I often use evolutionary algorithms for hard optimization problems.  Genetic 
algorithms, for example, are robust to  noise (or if you like ambiguity) in 
fitness functions, and they are trivial to parallelize.


Marcus

________________________________
From: Friam <friam-boun...@redfish.com><mailto:friam-boun...@redfish.com> on 
behalf of Grant Holland 
<grant.holland...@gmail.com><mailto:grant.holland...@gmail.com>
Sent: Tuesday, August 8, 2017 4:51:18 PM
To: The Friday Morning Applied Complexity Coffee Group; glen ☣
Subject: Re: [FRIAM] Future of humans and artificial intelligence


Thanks for throwing in on this one, Glen. Your thoughts are ever-insightful. 
And ever-entertaining!

For example, I did not know that von Neumann put forth a set theory.

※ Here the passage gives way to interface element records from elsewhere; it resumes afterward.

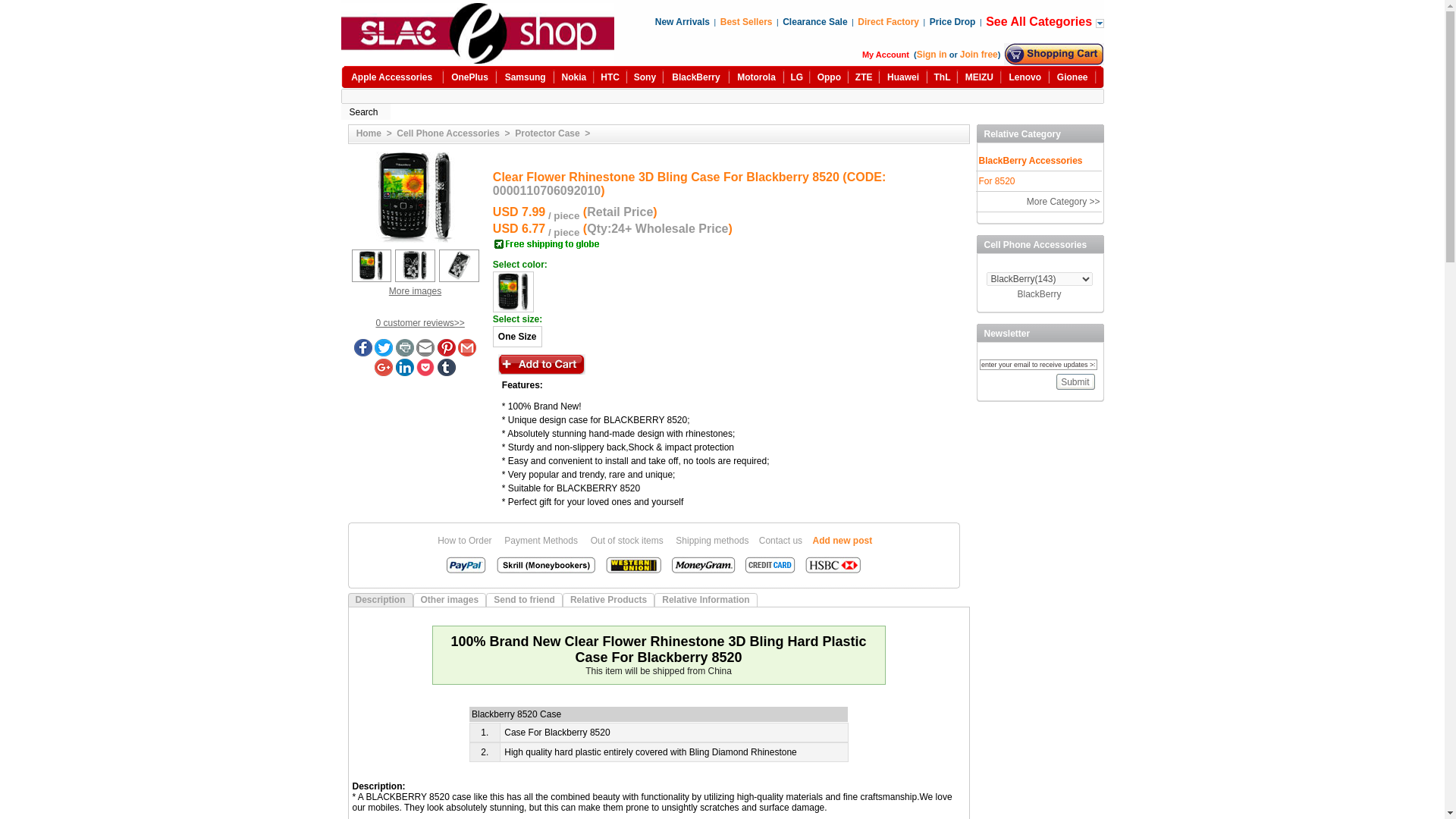
See All Categories  (1039, 21)
Search (365, 111)
Print (404, 353)
Send Email (424, 353)
Clearance Sale (815, 21)
OnePlus Phone Accessories (469, 77)
My Account (884, 53)
Gionee Phone Accessories (1072, 77)
Share on Facebook (362, 353)
Samsung Phone Accessories (525, 77)
Motorola Phone Accessories (756, 77)
MEIZU Phone Accessories (978, 77)
Apple Accessories (391, 77)
Direct Factory (887, 21)
Oppo Phone Accessories (828, 77)
Given the description of an element on the screen output the (x, y) to click on. 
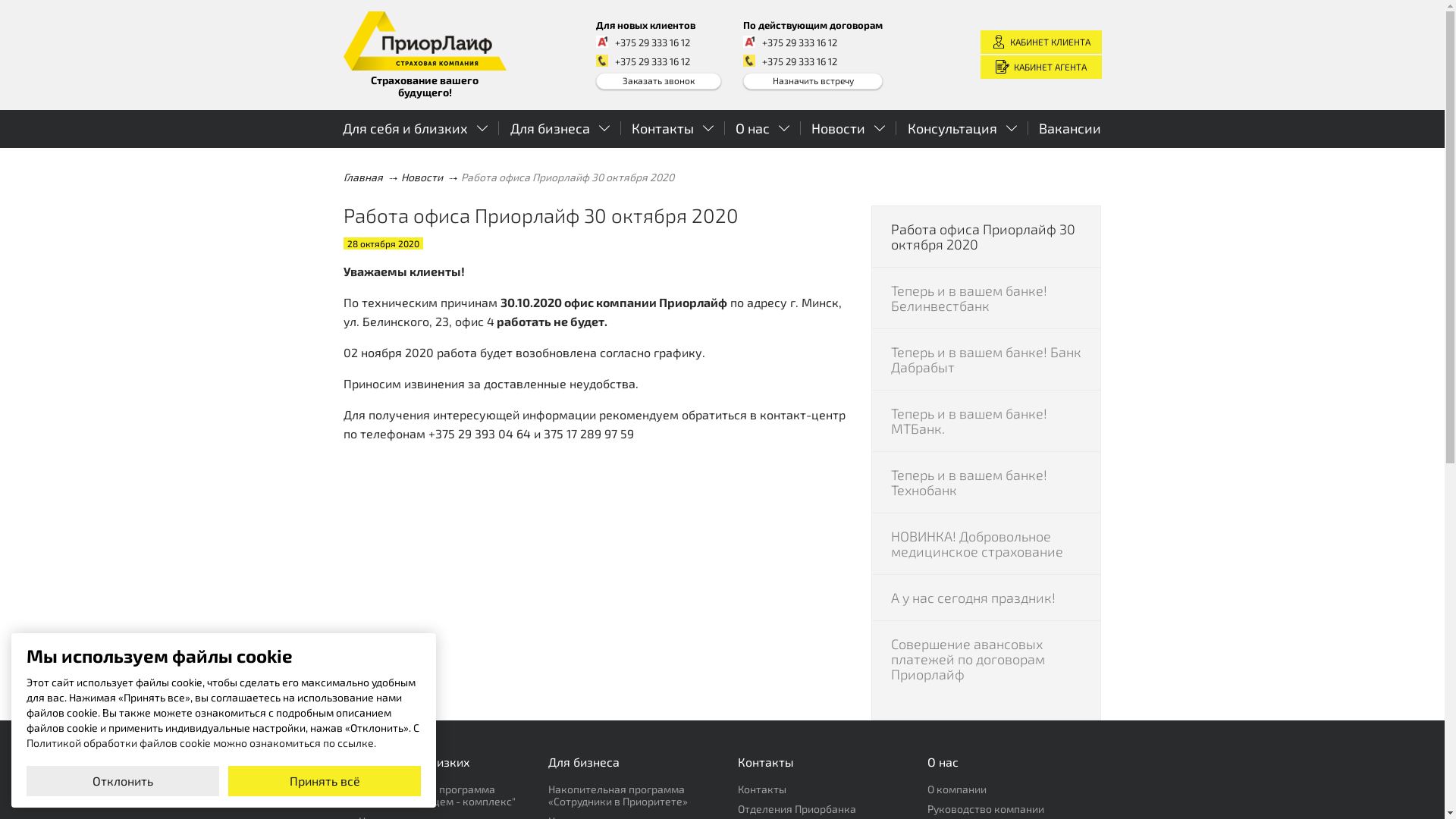
+375 29 333 16 12 Element type: text (799, 42)
+375 29 333 16 12 Element type: text (799, 42)
+375 29 333 16 12 Element type: text (652, 42)
+375 29 333 16 12 Element type: text (799, 61)
+375 29 333 16 12 Element type: text (652, 61)
+375 29 333 16 12 Element type: text (652, 61)
+375 29 333 16 12 Element type: text (652, 42)
+375 29 333 16 12 Element type: text (799, 61)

On the other hand... evolution is stochastic. (You actually did not disagree 
with me on that. You only said that the reason I was right was another one.) A 
good book on the stochasticity of evolution is "Chance and Necessity" by 
Jacques Monod. (I just finished rereading it for the second time. And that 
proved quite fruitful.)

G.

On 8/8/17 12:44 PM, glen ☣ wrote:

I'm not sure how Asimov intended them.  But the three laws is a trope that 
clearly shows the inadequacy of deontological ethics.  Rules are fine as far as 
they go.  But they don't go very far.  We can see this even in the foundations 
of mathematics, the unification of physics, and polyphenism/robustness in 
biology.  Von Neumann (Burks) said it best when he said: "But in the 
complicated parts of formal logic it is always one order of magnitude harder to 
tell what an object can do than to produce the object."  Or, if you don't like 
that, you can see the same perspective in his iterative construction of sets as 
an alternative to the classical conception.

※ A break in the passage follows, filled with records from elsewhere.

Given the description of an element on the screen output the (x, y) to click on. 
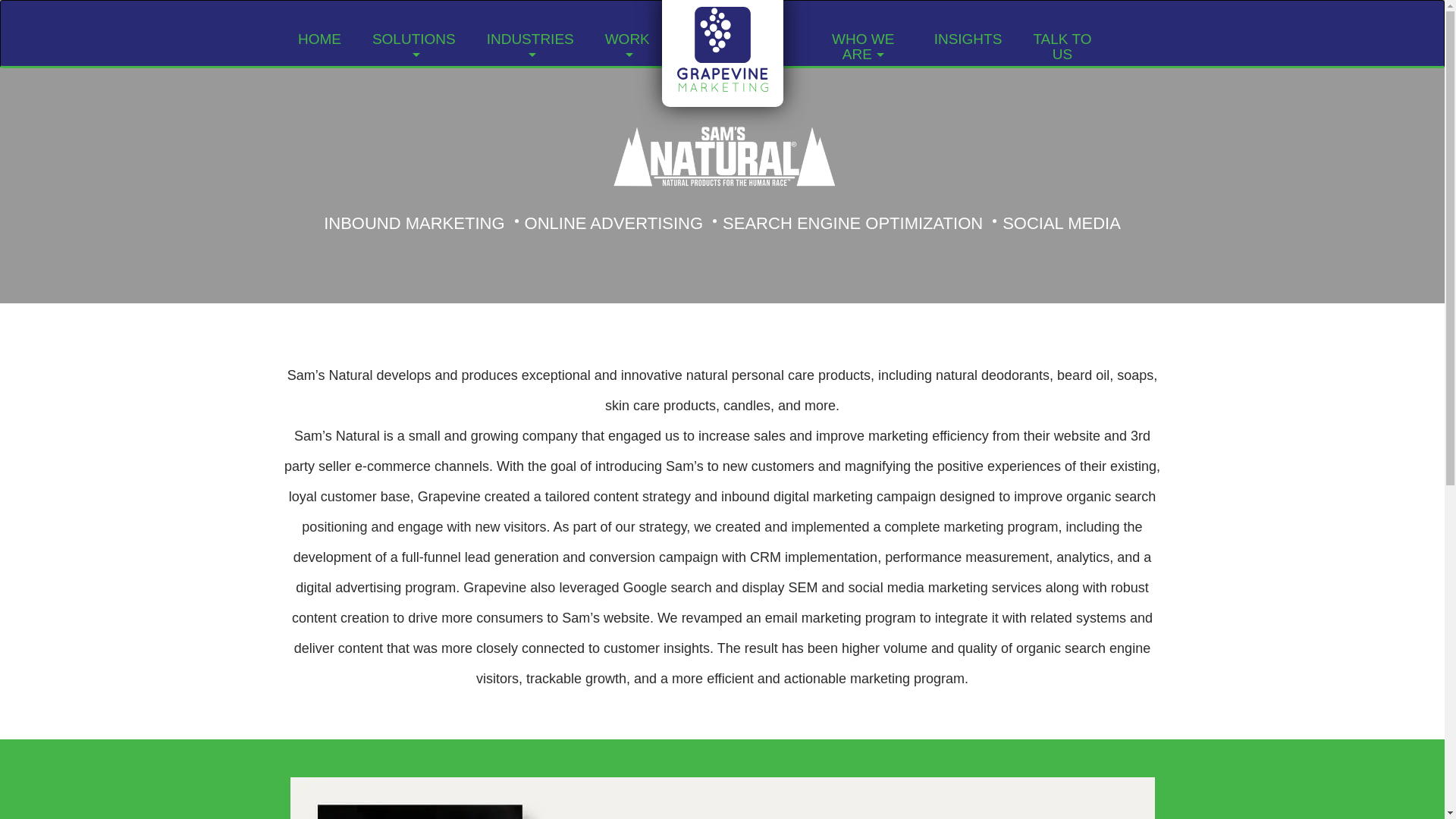
Home (319, 38)
INDUSTRIES (529, 45)
SOLUTIONS (413, 45)
Solutions (413, 45)
Who we are (863, 47)
HOME (319, 38)
Industries (529, 45)
Work (627, 45)
WORK (627, 45)
Given the description of an element on the screen output the (x, y) to click on. 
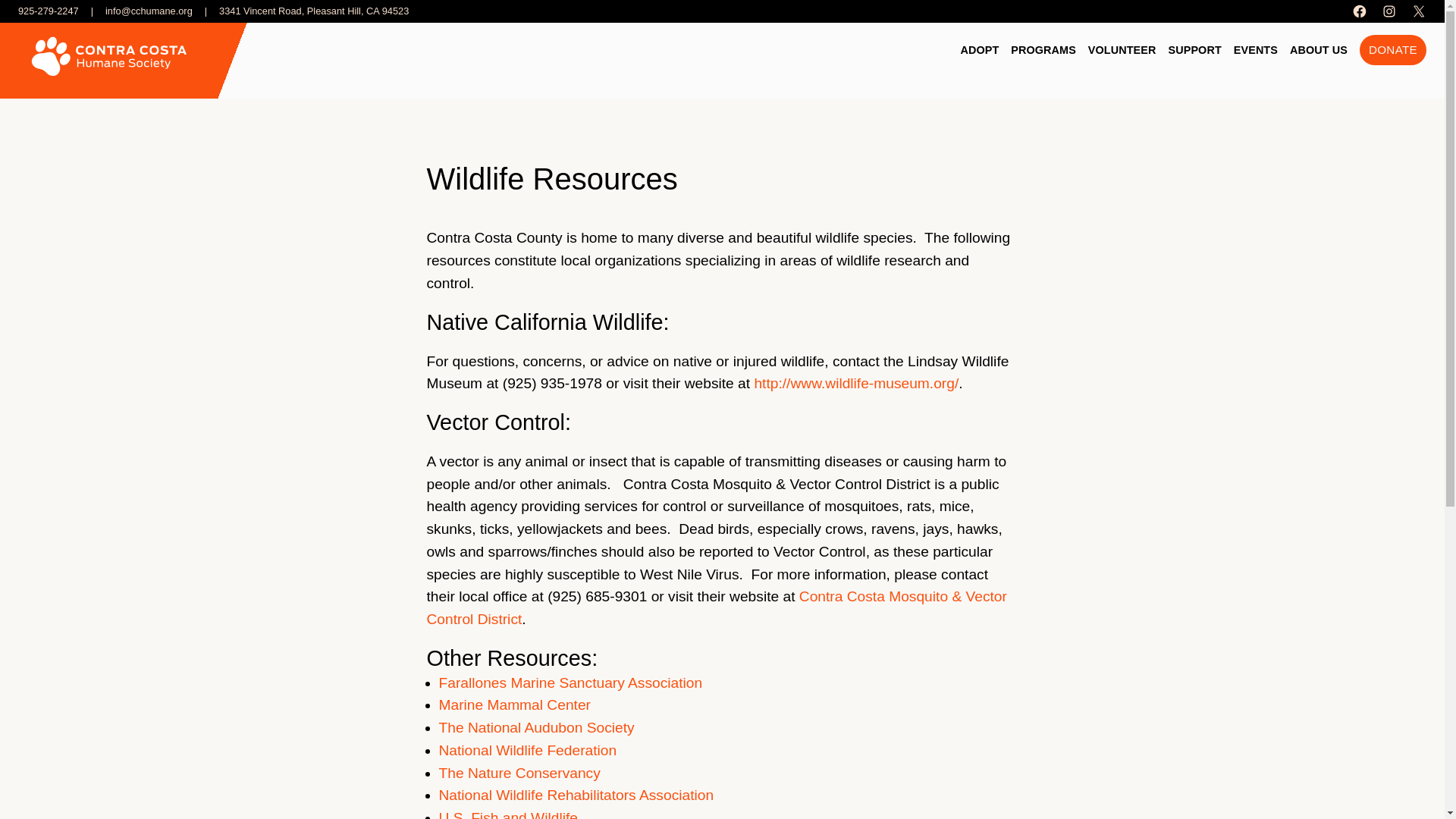
X (1418, 11)
Events (1255, 49)
PROGRAMS (1042, 49)
SUPPORT (1195, 49)
Facebook (1359, 11)
VOLUNTEER (1121, 49)
Instagram (1388, 11)
ADOPT (978, 49)
EVENTS (1255, 49)
DONATE (1392, 50)
ABOUT US (1319, 49)
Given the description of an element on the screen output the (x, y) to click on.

The point being that reality, traditionally, has shown more expressiveness than 
any of our rule sets.

There are ways to handle the mismatch in expressivity between reality versus 
our rule sets.  Stochasticity is the measure of the extent to which a rule set 
matches a set of patterns.  But Grant's right to qualify that with evolution, 
not because of the way evolution is stochastic, but because evolution requires 
a unit to regularly (or sporadically) sync with its environment.

An AI (or a rule-obsessed human) that sprouts fully formed from Zeus' head will 
*always* fail.  It's guaranteed to fail because syncing with the environment 
isn't *built in*.  The sync isn't part of the AI's onto- or phylo-geny.